[TASK STATEMENT]
In the entries below, which lines run from the one containing "The image size is (1470, 827)." to the one containing "You are a computer-use agent. This"? Copy exactly those lines, ends included, and no others.

[AVAILABLE DATA]

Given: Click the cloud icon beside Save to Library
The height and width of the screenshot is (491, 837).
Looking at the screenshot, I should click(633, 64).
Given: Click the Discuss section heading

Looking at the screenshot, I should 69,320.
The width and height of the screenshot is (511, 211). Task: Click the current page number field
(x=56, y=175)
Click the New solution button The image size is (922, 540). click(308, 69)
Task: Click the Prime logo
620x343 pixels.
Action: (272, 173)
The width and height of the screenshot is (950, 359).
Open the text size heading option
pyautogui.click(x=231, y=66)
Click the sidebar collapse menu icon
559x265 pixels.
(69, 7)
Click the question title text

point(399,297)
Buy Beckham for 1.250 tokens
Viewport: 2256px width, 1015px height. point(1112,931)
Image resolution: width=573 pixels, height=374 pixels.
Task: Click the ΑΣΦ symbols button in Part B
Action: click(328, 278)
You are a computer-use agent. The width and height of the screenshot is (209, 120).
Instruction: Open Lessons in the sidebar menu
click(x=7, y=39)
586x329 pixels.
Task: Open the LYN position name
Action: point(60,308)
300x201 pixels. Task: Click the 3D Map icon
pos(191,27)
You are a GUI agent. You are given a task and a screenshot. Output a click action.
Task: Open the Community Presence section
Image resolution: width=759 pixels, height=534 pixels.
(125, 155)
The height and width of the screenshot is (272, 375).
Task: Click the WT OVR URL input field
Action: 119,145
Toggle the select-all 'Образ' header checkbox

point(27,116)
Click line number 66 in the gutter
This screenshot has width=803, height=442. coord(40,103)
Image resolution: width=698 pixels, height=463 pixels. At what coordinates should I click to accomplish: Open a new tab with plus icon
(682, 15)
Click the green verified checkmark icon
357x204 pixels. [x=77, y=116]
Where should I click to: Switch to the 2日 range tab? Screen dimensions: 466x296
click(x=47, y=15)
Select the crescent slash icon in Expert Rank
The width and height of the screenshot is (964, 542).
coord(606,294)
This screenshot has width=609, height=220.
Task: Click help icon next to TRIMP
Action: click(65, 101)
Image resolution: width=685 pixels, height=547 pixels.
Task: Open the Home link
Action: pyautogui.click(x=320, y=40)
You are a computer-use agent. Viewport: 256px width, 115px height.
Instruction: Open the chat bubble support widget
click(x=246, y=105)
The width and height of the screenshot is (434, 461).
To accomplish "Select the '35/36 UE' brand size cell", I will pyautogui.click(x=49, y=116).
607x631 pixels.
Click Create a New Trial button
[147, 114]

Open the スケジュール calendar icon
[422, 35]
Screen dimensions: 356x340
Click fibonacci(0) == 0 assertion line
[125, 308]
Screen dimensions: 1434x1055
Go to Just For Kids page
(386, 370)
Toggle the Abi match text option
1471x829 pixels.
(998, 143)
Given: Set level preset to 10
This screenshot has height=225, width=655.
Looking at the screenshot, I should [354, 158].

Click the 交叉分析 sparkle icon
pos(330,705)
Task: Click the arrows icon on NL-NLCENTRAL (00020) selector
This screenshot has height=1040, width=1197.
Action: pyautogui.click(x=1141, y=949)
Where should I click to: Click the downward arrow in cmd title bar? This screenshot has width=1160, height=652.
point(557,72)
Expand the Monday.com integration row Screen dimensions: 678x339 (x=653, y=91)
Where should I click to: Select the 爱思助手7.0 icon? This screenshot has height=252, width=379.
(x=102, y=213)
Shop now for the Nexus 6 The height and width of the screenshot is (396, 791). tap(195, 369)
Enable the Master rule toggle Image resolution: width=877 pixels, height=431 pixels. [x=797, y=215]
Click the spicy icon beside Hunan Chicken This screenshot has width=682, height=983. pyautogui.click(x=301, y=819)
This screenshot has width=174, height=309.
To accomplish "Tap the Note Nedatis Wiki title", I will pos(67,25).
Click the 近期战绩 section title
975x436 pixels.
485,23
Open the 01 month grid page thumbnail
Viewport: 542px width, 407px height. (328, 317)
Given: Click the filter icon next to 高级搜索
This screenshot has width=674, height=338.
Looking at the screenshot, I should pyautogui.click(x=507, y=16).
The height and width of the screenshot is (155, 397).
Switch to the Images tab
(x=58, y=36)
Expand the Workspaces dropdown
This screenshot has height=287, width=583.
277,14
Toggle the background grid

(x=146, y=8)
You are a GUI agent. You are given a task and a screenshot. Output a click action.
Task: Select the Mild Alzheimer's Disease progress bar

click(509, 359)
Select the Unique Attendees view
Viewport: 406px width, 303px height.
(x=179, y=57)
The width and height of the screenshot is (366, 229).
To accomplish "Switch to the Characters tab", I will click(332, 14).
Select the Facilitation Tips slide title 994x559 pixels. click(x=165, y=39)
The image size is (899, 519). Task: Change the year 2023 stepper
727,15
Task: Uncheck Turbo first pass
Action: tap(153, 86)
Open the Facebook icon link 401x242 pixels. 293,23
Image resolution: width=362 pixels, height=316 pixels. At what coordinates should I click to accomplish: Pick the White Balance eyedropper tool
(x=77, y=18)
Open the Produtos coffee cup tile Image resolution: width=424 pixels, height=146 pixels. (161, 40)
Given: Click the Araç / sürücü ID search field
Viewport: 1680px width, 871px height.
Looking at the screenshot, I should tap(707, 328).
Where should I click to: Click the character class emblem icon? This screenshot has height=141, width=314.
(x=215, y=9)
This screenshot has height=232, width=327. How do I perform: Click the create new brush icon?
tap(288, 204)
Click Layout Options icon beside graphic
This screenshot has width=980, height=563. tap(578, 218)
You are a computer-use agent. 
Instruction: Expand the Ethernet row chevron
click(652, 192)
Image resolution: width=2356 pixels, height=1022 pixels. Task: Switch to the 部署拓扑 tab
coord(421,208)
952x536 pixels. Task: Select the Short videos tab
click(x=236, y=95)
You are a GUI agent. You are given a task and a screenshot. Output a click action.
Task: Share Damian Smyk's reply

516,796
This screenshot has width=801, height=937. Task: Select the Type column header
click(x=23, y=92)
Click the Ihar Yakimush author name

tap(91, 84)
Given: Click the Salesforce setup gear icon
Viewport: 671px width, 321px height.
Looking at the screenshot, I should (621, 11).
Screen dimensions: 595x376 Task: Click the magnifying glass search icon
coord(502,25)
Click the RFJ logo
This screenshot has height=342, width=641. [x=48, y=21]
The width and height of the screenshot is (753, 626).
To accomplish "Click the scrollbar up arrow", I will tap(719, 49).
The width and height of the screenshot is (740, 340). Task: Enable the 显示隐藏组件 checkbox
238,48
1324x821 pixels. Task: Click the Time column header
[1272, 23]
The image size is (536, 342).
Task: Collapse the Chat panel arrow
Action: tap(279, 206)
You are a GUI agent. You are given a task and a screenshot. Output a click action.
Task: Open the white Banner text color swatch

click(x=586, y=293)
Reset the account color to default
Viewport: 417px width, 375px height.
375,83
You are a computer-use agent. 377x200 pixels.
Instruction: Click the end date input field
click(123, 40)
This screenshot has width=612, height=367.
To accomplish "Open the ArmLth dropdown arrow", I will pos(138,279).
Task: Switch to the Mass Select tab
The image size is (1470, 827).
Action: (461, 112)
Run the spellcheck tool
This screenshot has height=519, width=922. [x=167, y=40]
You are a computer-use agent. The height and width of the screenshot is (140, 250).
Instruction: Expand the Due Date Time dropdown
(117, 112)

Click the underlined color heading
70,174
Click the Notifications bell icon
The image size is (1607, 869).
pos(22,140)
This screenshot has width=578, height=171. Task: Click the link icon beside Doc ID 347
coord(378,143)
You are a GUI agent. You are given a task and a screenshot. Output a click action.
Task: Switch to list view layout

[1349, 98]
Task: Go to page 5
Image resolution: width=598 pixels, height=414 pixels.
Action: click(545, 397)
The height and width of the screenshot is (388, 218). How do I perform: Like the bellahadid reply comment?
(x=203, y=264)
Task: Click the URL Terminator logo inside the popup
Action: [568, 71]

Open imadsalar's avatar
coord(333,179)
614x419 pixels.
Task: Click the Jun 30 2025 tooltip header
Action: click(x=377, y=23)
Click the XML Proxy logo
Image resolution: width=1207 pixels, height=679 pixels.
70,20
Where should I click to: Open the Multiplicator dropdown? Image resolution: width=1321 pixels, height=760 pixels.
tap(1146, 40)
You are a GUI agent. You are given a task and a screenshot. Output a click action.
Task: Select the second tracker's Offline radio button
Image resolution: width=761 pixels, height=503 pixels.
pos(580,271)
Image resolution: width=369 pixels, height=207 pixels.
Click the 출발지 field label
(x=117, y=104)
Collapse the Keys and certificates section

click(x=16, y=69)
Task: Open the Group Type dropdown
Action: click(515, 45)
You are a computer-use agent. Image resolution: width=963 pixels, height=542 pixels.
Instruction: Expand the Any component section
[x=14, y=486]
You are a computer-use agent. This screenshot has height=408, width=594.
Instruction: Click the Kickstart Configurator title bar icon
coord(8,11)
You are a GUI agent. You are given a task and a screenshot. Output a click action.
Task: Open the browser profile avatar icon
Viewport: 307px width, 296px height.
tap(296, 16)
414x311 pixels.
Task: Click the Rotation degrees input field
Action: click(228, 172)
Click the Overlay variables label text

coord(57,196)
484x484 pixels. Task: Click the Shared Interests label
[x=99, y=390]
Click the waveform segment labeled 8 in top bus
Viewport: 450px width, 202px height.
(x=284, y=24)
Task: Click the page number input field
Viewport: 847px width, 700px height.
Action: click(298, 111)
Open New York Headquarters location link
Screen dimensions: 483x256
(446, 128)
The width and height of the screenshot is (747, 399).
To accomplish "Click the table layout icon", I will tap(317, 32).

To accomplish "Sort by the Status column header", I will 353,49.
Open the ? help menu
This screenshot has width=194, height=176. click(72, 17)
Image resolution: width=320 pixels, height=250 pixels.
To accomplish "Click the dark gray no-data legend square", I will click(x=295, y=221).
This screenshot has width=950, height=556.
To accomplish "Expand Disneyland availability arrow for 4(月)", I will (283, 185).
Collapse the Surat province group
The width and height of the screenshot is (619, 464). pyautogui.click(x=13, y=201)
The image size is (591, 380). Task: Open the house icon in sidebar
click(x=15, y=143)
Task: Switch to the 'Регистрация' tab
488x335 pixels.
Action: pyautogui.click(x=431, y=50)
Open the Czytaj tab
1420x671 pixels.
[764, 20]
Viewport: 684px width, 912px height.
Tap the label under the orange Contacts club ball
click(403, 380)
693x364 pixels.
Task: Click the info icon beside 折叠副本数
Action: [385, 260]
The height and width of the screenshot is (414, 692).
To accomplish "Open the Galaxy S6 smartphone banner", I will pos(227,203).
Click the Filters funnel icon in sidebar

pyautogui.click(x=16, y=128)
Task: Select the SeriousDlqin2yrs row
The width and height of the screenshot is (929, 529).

[PROBLEM SOLUTION]
The image size is (1470, 827).
Action: (461, 112)
Run the spellcheck tool
This screenshot has height=519, width=922. [x=167, y=40]
You are a computer-use agent. The height and width of the screenshot is (140, 250).
Instruction: Expand the Due Date Time dropdown
(117, 112)

Click the underlined color heading
70,174
Click the Notifications bell icon
The image size is (1607, 869).
pos(22,140)
This screenshot has width=578, height=171. Task: Click the link icon beside Doc ID 347
coord(378,143)
You are a GUI agent. You are given a task and a screenshot. Output a click action.
Task: Switch to list view layout

[1349, 98]
Task: Go to page 5
Image resolution: width=598 pixels, height=414 pixels.
Action: click(545, 397)
The height and width of the screenshot is (388, 218). How do I perform: Like the bellahadid reply comment?
(x=203, y=264)
Task: Click the URL Terminator logo inside the popup
Action: [568, 71]

Open imadsalar's avatar
coord(333,179)
614x419 pixels.
Task: Click the Jun 30 2025 tooltip header
Action: click(x=377, y=23)
Click the XML Proxy logo
Image resolution: width=1207 pixels, height=679 pixels.
70,20
Where should I click to: Open the Multiplicator dropdown? Image resolution: width=1321 pixels, height=760 pixels.
tap(1146, 40)
You are a GUI agent. You are given a task and a screenshot. Output a click action.
Task: Select the second tracker's Offline radio button
Image resolution: width=761 pixels, height=503 pixels.
pos(580,271)
Image resolution: width=369 pixels, height=207 pixels.
Click the 출발지 field label
(x=117, y=104)
Collapse the Keys and certificates section

click(x=16, y=69)
Task: Open the Group Type dropdown
Action: click(515, 45)
You are a computer-use agent. Image resolution: width=963 pixels, height=542 pixels.
Instruction: Expand the Any component section
[x=14, y=486]
You are a computer-use agent. This screenshot has height=408, width=594.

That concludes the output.